#### 作業内容:
本文にある「大浦は桂と野田卯太郎(立憲政友会)の会談の内容を野田から、桂と原の会談の内容を桂から聞き出そうとしている。」を英語に訳してください。

#### 本文:
'''

なお、情意投合の少し前、1910年12月11日付の原敬の日記からは、大浦兼武(中央倶楽部を率いていた人物だと言える)の苦しい状況がうかがわれる。大浦は桂と野田卯太郎(立憲政友会)の会談の内容を野田から、桂と原の会談の内容を桂から聞き出そうとしている。桂総理と一体的であれば、そのような事はしなくてもすむはずだ。さらに桂は大浦に、立憲政友会を敵としないだけでなく、さらに一歩進める考えであり、中央派(中央倶楽部)の議員いわれなき風説を流布して自分の進路を防ぐのははなはだ迷惑だとしている。そしてさらに、自分は中央派とは関係ないから、自分の意思を聞き入れないならそれまでだと、突き放すような言い方もしている(『原敬日記』第4巻142頁。あくまでも腹の記述によればだが)。

'''

#### 行の抜粋:
'''

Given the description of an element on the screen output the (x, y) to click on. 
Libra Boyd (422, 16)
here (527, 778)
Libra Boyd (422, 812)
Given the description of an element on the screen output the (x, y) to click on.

'''

#### 回答:
Oura was trying to learn the content of the talks between Katsura and Noda Utaro (Rikken Seiyukai) from Noda, and the content of the talks between Katsura and Hara from Katsura.